Promoting governance and accountability
  • March 05, 2026

Why Australia’s two-strikes rule is an appropriate balance between Board discretion and shareholder accountability in executive remuneration.

Since its introduction in 2011, Australia’s two-strikes rule has played a material role in reshaping the governance of executive remuneration. Far from being a blunt regulatory constraint, the rule functions as a targeted market mechanism designed to address a longstanding coordination failure between Boards and shareholders. By attaching consequences to sustained shareholder dissent, it reinforces accountability while preserving Boards’ ability to design remuneration frameworks suited to their specific strategy and circumstances.

The evidence suggests the rule has had a tangible impact. Since its introduction, ASX 100 CEO fixed pay has declined by more than 20% in real terms, according to the Australian Council of Superannuation Investors (Fig. 1). In a market where executive pay growth had previously outpaced broader wage growth and, at times, company performance, this represents a meaningful recalibration rather than regulatory overreach.

 

Fig. 1: ASX 100 CEO pay growth since 2011

Source: Based on CEO remuneration disclosures of ASX 100 companies, CPI‑adjusted using ABS inflation data (analysis published by ACSI)
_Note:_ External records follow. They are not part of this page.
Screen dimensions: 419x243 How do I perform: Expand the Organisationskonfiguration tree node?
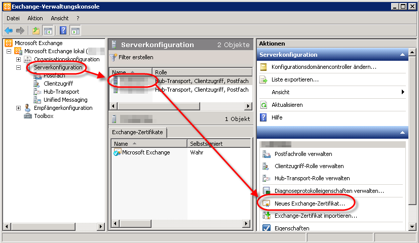click(x=19, y=59)
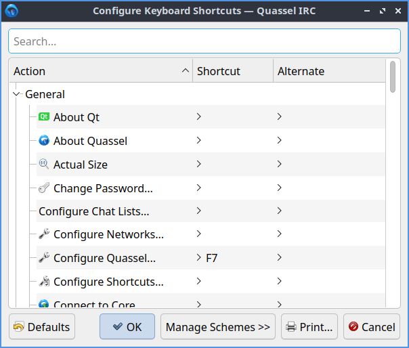This screenshot has height=348, width=409.
Task: Click the Configure Shortcuts icon
Action: [44, 282]
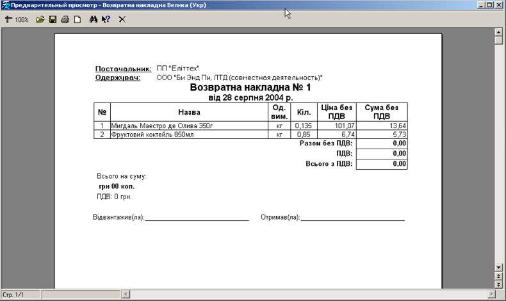Save the report with floppy disk icon
The image size is (506, 301).
point(53,20)
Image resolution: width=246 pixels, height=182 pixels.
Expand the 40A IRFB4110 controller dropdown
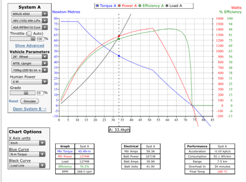click(29, 27)
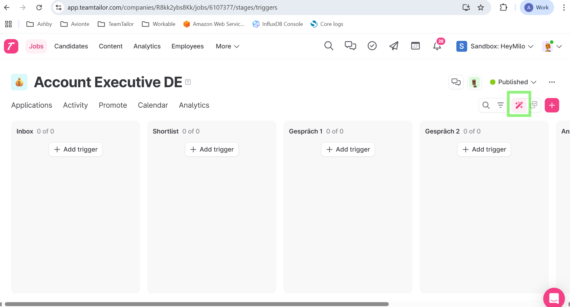Open the calendar icon in the header
Image resolution: width=570 pixels, height=307 pixels.
(415, 46)
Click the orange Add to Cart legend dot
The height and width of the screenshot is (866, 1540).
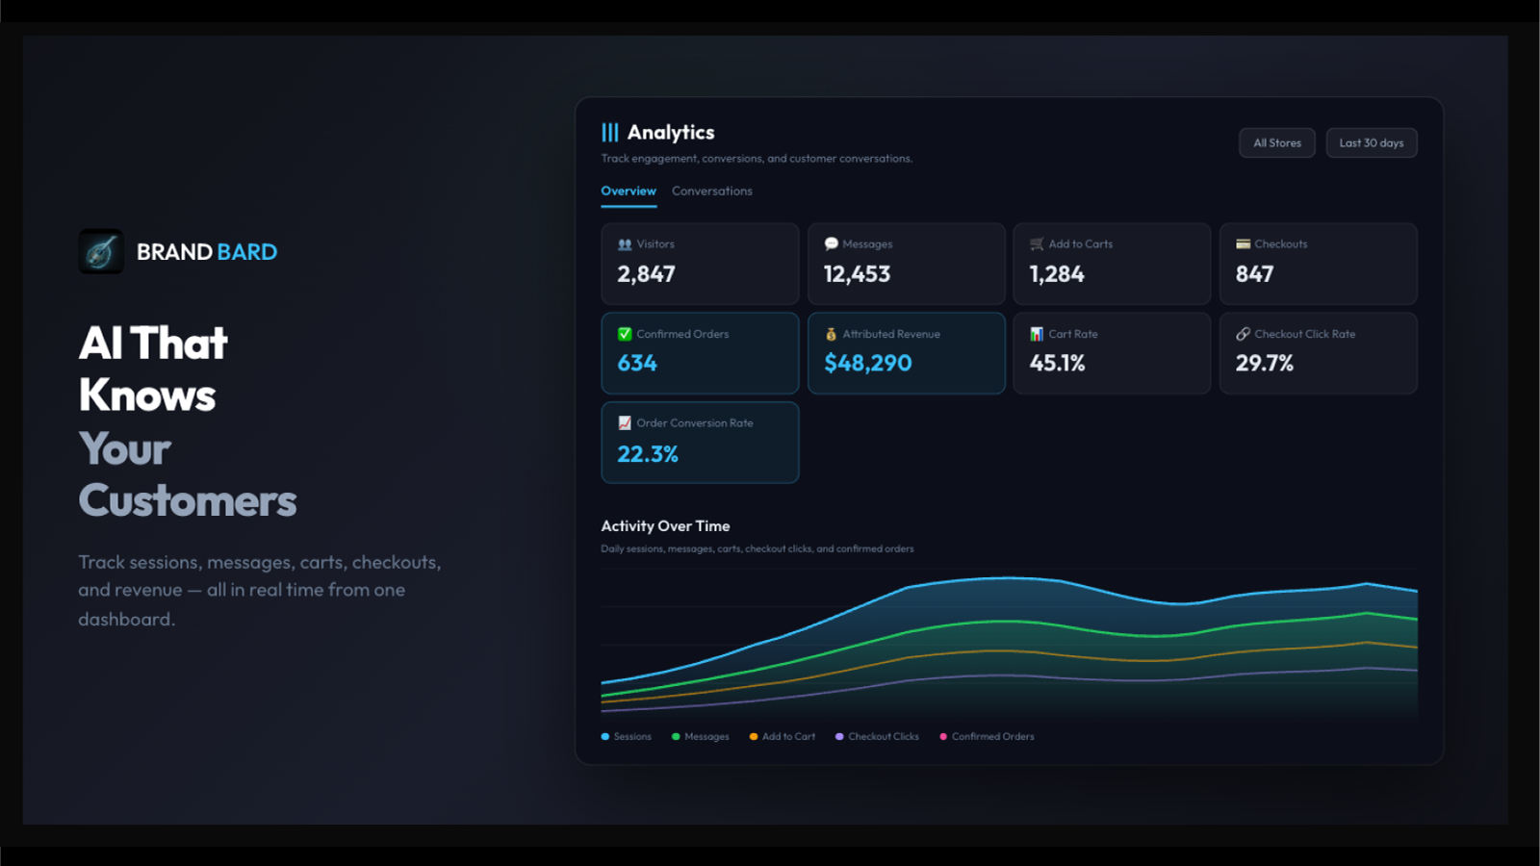point(754,737)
A targeted response to a market failure

The two-strikes rule emerged from the Productivity Commission’s 2009 inquiry into executive remuneration, which identified a clear imbalance of influence. While shareholders ultimately bear the economic cost of poorly structured or excessive remuneration outcomes, they historically lacked an effective mechanism to influence those outcomes in a coordinated and consequential way. Individual protest votes were easily absorbed, and dissatisfaction rarely translated into change.
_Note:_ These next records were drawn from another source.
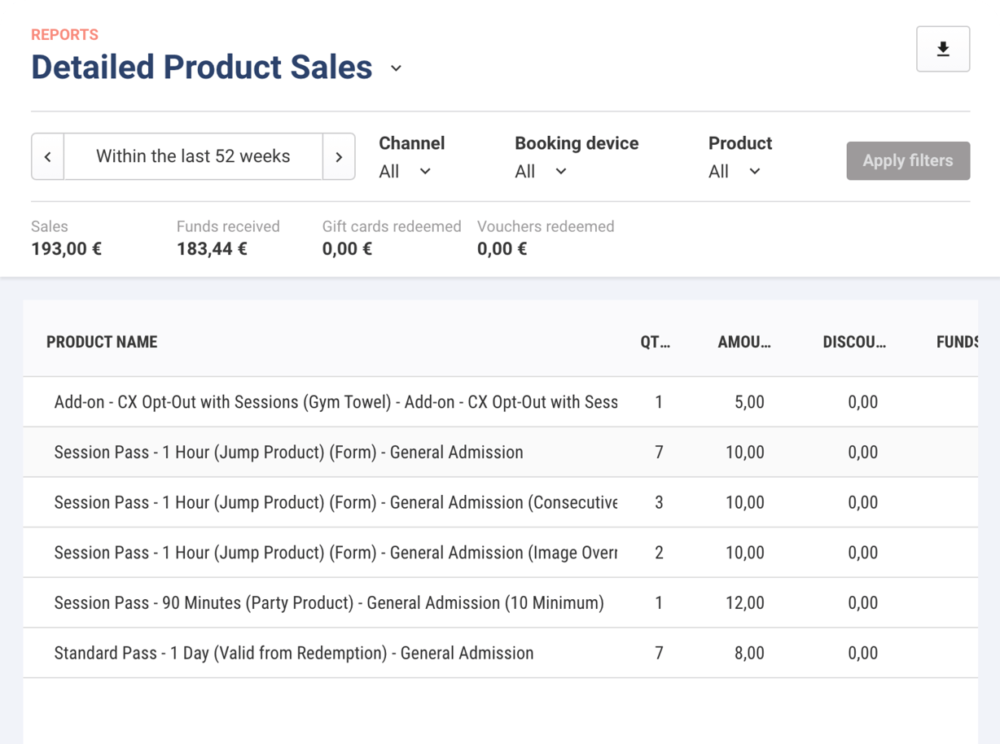Click the Gift cards redeemed summary value
The height and width of the screenshot is (744, 1000).
(347, 248)
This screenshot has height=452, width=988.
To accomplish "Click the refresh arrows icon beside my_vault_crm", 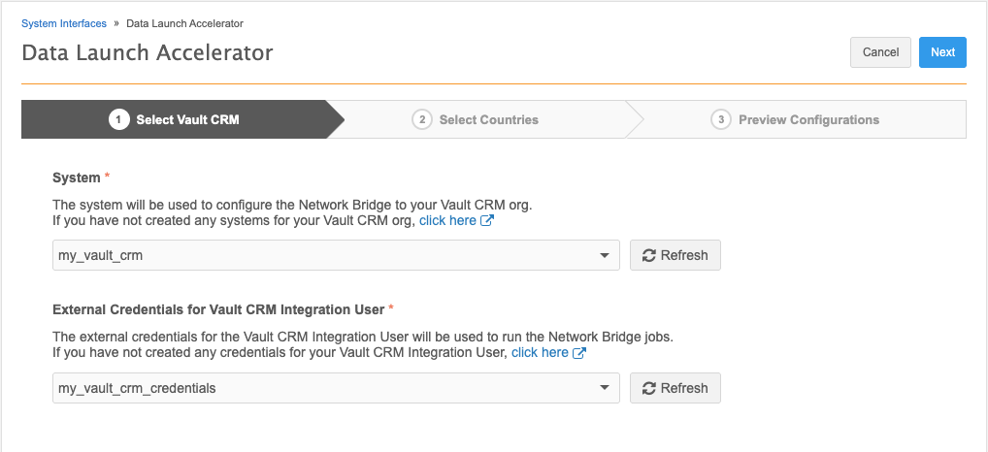I will (x=649, y=256).
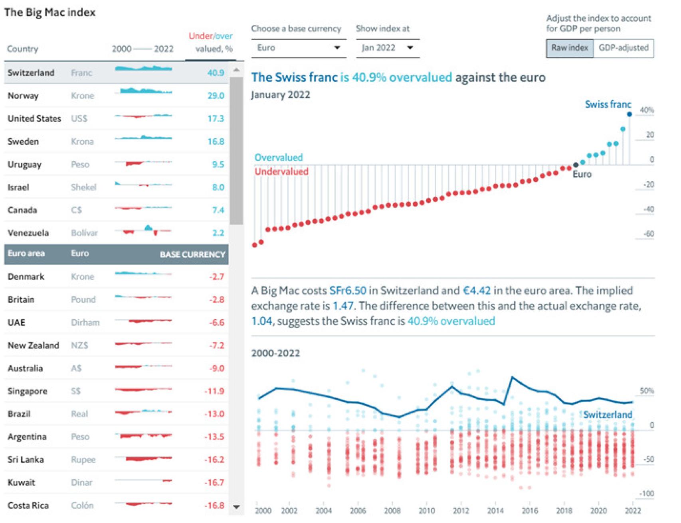Switch to the Raw index view

coord(570,48)
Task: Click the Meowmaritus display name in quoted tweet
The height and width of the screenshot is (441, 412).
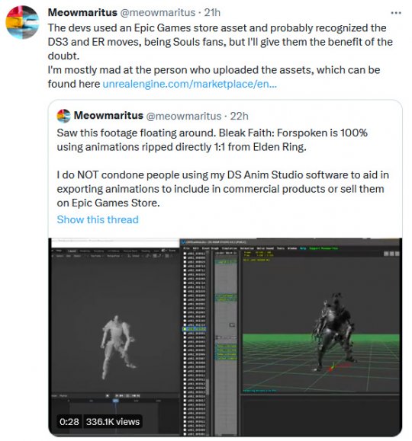Action: point(108,115)
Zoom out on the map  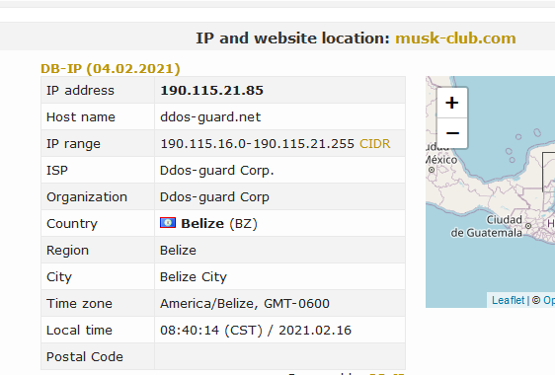(x=452, y=133)
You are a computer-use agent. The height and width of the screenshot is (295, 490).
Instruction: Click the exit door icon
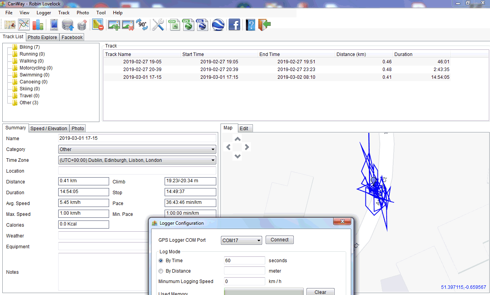click(264, 25)
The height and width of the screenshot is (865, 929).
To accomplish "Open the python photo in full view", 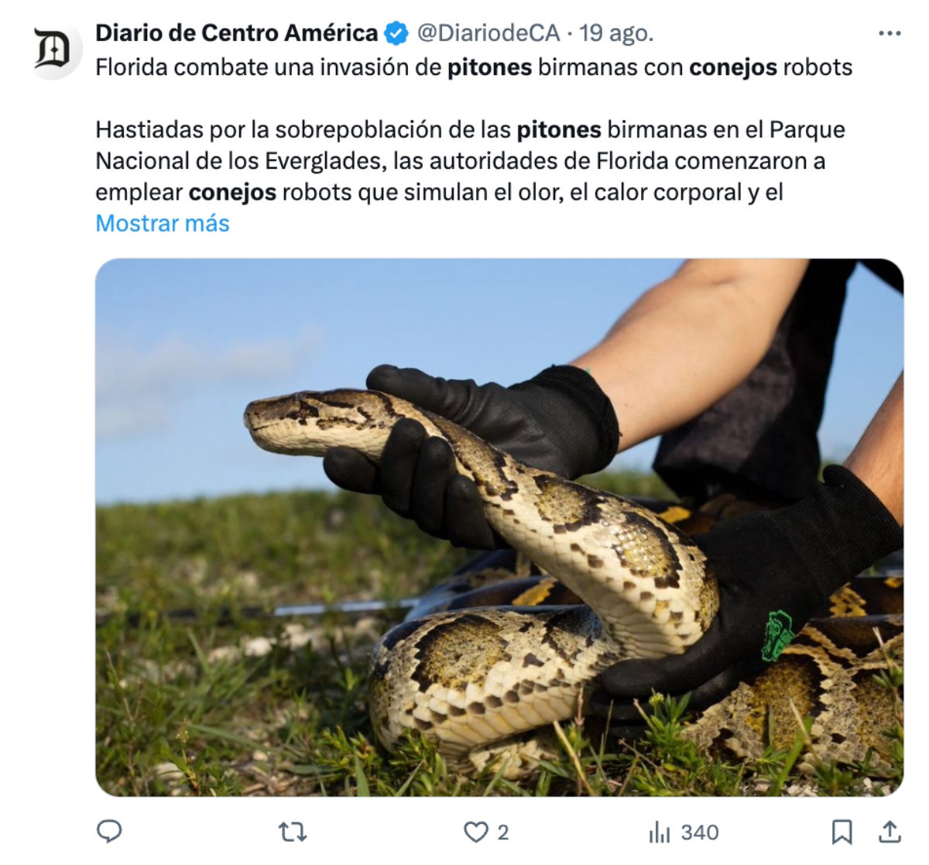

The two-strikes framework directly addresses this failure. If 25% or more of shareholders vote against a company’s remuneration report at two consecutive Annual General Meetings, a spill vote is triggered. Should a majority support the spill, directors face re-election. The policy intent was explicit: to “improve alignment between the interests of executives, shareholders and the boards that represent them, thereby achieving better remuneration (and other) outcomes over time1. By lowering the threshold for collective action while stopping short of prescribing outcomes, the rule strengthens market discipline rather than distorting it.

Accountability without prescription

A defining strength of the two-strikes rule is that it enhances accountability without dictating remuneration design. Boards retain discretion to structure executive pay in ways that reflect their organisation’s strategy, risk profile, and operating environment. The rule simply requires that those decisions withstand scrutiny and are clearly articulated to shareholders.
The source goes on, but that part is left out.